Постоянная атака ее сурового взгляда ударила по его самым уязвимым местам, наложенные швы разошлись, и сквозь них сочится душа. Трудно со всем этим справиться – с натиском Лили, ее скользким язычком, все более растрепанным пучком блестящих волос. Ее роскошное тело все больше проступает через плохо сидящую одежду, а маниакальная похоть манит все сильнее. И его постоянно преследует взгляд Евы, ее детские хвостики и гольфики.
Мозоли у него сошли, вероятно, не без помощи пемзы. Пальцы розовые как задница свиньи. Могу представить, как Лили спорит с ним, рассказывая, что ей нравятся мягкие руки, и часами умягчает его шрамы маслами и лосьонами, а потом вытирает их. Теперь руки у него гладкие словно бархат. У него появился пивной животик, и он не практиковался в боевых искусствах с момента прибытия в Кингдом Кам.
Однако Стил еще не растерял свои инстинктивные навыки. Я вижу, как он прокручивает в голове все версии, поставленный в тупик обилием вариантов, но смерть жены больше не является отвлекающим фактором. Он воспринимает меня как возможную угрозу и насторожен гораздо больше, чем до того.
– Как продвигается работа? – спрашиваю я.

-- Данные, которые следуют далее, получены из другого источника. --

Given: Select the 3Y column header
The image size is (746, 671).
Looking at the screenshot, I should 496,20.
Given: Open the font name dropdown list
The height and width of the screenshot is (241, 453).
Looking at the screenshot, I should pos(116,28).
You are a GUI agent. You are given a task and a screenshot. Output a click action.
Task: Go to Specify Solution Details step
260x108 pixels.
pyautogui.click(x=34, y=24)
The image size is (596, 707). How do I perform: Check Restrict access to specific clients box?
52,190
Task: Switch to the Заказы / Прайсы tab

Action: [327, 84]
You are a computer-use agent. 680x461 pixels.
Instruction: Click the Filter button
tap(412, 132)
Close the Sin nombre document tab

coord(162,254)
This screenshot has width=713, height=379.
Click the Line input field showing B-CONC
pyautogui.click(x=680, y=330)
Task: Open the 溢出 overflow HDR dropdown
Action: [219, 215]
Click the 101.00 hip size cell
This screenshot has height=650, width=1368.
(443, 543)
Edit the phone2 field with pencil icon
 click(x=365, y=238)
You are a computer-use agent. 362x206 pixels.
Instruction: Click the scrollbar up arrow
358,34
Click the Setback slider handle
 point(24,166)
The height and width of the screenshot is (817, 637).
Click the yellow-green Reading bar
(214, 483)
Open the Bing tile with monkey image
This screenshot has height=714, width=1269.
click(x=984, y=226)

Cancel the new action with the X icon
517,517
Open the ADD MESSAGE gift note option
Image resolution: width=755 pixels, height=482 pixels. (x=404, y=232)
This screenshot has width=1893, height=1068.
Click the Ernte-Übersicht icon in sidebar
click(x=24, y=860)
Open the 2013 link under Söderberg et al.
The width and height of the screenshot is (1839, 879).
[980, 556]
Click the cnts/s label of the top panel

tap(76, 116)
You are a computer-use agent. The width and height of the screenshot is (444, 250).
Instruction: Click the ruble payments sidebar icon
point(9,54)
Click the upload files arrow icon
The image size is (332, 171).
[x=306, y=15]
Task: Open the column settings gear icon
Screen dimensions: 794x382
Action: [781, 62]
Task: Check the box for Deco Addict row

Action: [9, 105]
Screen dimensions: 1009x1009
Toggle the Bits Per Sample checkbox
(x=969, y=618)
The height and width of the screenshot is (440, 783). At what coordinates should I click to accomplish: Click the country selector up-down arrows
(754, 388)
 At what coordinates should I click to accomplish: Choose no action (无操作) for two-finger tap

Собственная порядочность и честность значат для него многое, и он не боится признавать поражение.
– Я еще не нашел никаких зацепок ни в одном деле.
Это меня не волнует. Я и не думал, что отчеты, карты и фотографии, которые я ему дал, сослужат хоть какую-то службу. Конфликт в его душе из-за Лили и Евы лишь прибавил тяжести навалившемуся бремени. Стил с самого начала был потерянной душой, но всем нам до самого конца придется играть по своим нотам.
Слышал, что в округе Поттс у него появились друзья. Ему нравится компания наших уважаемых ведьм, и аббат Эрл упоминал, что Стил проводит много времени в монастыре, в надежде опять обрести внутренний стержень, но особо не веря в удачу.
– Пусть вас не мучит совесть, – говорю я. – С самого начала вам было почти не с чем работать.
– Спасибо, но я продолжу работу. Останусь в городе, пока не доведу дело до конца.
Он хмуро взглядывает на меня, размышляя, какую игру я поведу дальше. В его голосе звучит неявная угроза, будто это он руководит представлением. Я играюсь с идеей сказать, что больше не буду платить за его время. Если он ничего не откопал к настоящему моменту, а я подозреваю, что так и есть, смысла продолжать особо нет.
Но я знаю, для него это вопрос гордости; может, последний остаток самоуважения, который остался. Он не уйдет, даже если его выгонять с вилами, а мне все еще хочется, чтобы кто-то оставался рядом с Евой.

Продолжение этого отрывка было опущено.